## Tarea a realizar
Copia todas las filas siguientes sin alterar ningún carácter.

────────

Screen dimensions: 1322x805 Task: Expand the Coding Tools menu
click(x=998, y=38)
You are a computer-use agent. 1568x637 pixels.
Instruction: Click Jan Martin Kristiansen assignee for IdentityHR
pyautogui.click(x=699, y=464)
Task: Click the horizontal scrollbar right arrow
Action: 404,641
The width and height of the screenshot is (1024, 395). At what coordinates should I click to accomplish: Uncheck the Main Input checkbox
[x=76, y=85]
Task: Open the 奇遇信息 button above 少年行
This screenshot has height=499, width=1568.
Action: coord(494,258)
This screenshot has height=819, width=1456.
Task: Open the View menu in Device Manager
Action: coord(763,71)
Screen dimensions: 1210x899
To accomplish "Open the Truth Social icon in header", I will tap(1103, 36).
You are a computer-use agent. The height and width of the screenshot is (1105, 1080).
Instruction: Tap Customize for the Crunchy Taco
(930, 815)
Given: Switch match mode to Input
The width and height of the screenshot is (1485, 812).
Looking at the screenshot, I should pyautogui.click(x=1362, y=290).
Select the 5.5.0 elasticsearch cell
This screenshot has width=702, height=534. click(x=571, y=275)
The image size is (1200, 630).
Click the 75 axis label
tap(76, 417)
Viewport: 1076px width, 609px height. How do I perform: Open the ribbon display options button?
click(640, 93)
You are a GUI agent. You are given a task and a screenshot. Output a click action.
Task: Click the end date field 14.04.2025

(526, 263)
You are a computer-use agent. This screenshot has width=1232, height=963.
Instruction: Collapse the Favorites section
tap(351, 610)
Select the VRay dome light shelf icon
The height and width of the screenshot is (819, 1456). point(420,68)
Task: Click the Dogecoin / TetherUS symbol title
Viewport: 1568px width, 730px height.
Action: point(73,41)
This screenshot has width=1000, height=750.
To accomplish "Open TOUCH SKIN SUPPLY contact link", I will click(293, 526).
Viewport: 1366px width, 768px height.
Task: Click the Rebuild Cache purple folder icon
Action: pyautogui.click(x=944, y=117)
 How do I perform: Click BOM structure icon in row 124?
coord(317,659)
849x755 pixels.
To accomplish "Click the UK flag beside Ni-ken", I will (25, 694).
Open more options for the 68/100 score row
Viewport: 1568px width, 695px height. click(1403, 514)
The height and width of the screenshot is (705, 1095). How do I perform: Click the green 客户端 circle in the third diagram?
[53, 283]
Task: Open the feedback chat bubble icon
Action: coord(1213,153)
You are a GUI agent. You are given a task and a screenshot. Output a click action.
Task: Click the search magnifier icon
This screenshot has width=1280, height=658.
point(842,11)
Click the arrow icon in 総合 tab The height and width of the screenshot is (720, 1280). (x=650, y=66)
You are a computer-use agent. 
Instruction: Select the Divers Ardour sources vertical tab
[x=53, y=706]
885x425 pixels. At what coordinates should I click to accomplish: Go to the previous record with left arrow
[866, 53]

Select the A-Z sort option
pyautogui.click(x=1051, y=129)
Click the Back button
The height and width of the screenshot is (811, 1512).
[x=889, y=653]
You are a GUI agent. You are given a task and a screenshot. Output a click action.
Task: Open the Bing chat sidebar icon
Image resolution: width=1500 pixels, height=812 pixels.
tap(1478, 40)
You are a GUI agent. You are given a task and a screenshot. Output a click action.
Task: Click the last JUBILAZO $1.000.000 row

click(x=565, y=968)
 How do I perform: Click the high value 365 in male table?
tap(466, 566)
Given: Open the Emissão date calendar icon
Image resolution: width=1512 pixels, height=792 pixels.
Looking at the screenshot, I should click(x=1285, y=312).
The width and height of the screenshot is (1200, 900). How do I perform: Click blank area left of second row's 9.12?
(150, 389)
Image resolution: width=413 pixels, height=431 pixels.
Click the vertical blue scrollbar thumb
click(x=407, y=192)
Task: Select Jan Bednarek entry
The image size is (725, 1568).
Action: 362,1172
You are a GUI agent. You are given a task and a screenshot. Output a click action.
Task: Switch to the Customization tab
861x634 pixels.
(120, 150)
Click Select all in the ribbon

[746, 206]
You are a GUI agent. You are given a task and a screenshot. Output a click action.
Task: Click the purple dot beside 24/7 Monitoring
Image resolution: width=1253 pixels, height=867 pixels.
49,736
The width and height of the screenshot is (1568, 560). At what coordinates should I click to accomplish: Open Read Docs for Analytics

────────

## Resultado
Screen dimensions: 1322x805 Task: Expand the Coding Tools menu
click(x=998, y=38)
You are a computer-use agent. 1568x637 pixels.
Instruction: Click Jan Martin Kristiansen assignee for IdentityHR
pyautogui.click(x=699, y=464)
Task: Click the horizontal scrollbar right arrow
Action: 404,641
The width and height of the screenshot is (1024, 395). At what coordinates should I click to accomplish: Uncheck the Main Input checkbox
[x=76, y=85]
Task: Open the 奇遇信息 button above 少年行
This screenshot has height=499, width=1568.
Action: coord(494,258)
This screenshot has height=819, width=1456.
Task: Open the View menu in Device Manager
Action: coord(763,71)
Screen dimensions: 1210x899
To accomplish "Open the Truth Social icon in header", I will tap(1103, 36).
You are a computer-use agent. The height and width of the screenshot is (1105, 1080).
Instruction: Tap Customize for the Crunchy Taco
(930, 815)
Given: Switch match mode to Input
The width and height of the screenshot is (1485, 812).
Looking at the screenshot, I should pyautogui.click(x=1362, y=290).
Select the 5.5.0 elasticsearch cell
This screenshot has width=702, height=534. click(x=571, y=275)
The image size is (1200, 630).
Click the 75 axis label
tap(76, 417)
Viewport: 1076px width, 609px height. How do I perform: Open the ribbon display options button?
click(640, 93)
You are a GUI agent. You are given a task and a screenshot. Output a click action.
Task: Click the end date field 14.04.2025

(526, 263)
You are a computer-use agent. This screenshot has width=1232, height=963.
Instruction: Collapse the Favorites section
tap(351, 610)
Select the VRay dome light shelf icon
The height and width of the screenshot is (819, 1456). point(420,68)
Task: Click the Dogecoin / TetherUS symbol title
Viewport: 1568px width, 730px height.
Action: point(73,41)
This screenshot has width=1000, height=750.
To accomplish "Open TOUCH SKIN SUPPLY contact link", I will click(293, 526).
Viewport: 1366px width, 768px height.
Task: Click the Rebuild Cache purple folder icon
Action: pyautogui.click(x=944, y=117)
 How do I perform: Click BOM structure icon in row 124?
coord(317,659)
849x755 pixels.
To accomplish "Click the UK flag beside Ni-ken", I will (25, 694).
Open more options for the 68/100 score row
Viewport: 1568px width, 695px height. click(1403, 514)
The height and width of the screenshot is (705, 1095). How do I perform: Click the green 客户端 circle in the third diagram?
[53, 283]
Task: Open the feedback chat bubble icon
Action: coord(1213,153)
You are a GUI agent. You are given a task and a screenshot. Output a click action.
Task: Click the search magnifier icon
This screenshot has width=1280, height=658.
point(842,11)
Click the arrow icon in 総合 tab The height and width of the screenshot is (720, 1280). (x=650, y=66)
You are a computer-use agent. 
Instruction: Select the Divers Ardour sources vertical tab
[x=53, y=706]
885x425 pixels. At what coordinates should I click to accomplish: Go to the previous record with left arrow
[866, 53]

Select the A-Z sort option
pyautogui.click(x=1051, y=129)
Click the Back button
The height and width of the screenshot is (811, 1512).
[x=889, y=653]
You are a GUI agent. You are given a task and a screenshot. Output a click action.
Task: Open the Bing chat sidebar icon
Image resolution: width=1500 pixels, height=812 pixels.
tap(1478, 40)
You are a GUI agent. You are given a task and a screenshot. Output a click action.
Task: Click the last JUBILAZO $1.000.000 row

click(x=565, y=968)
 How do I perform: Click the high value 365 in male table?
tap(466, 566)
Given: Open the Emissão date calendar icon
Image resolution: width=1512 pixels, height=792 pixels.
Looking at the screenshot, I should click(x=1285, y=312).
The width and height of the screenshot is (1200, 900). How do I perform: Click blank area left of second row's 9.12?
(150, 389)
Image resolution: width=413 pixels, height=431 pixels.
Click the vertical blue scrollbar thumb
click(x=407, y=192)
Task: Select Jan Bednarek entry
The image size is (725, 1568).
Action: 362,1172
You are a GUI agent. You are given a task and a screenshot. Output a click action.
Task: Switch to the Customization tab
861x634 pixels.
(120, 150)
Click Select all in the ribbon

[746, 206]
You are a GUI agent. You are given a task and a screenshot. Output a click action.
Task: Click the purple dot beside 24/7 Monitoring
Image resolution: width=1253 pixels, height=867 pixels.
49,736
The width and height of the screenshot is (1568, 560). At what coordinates should I click to accomplish: Open Read Docs for Analytics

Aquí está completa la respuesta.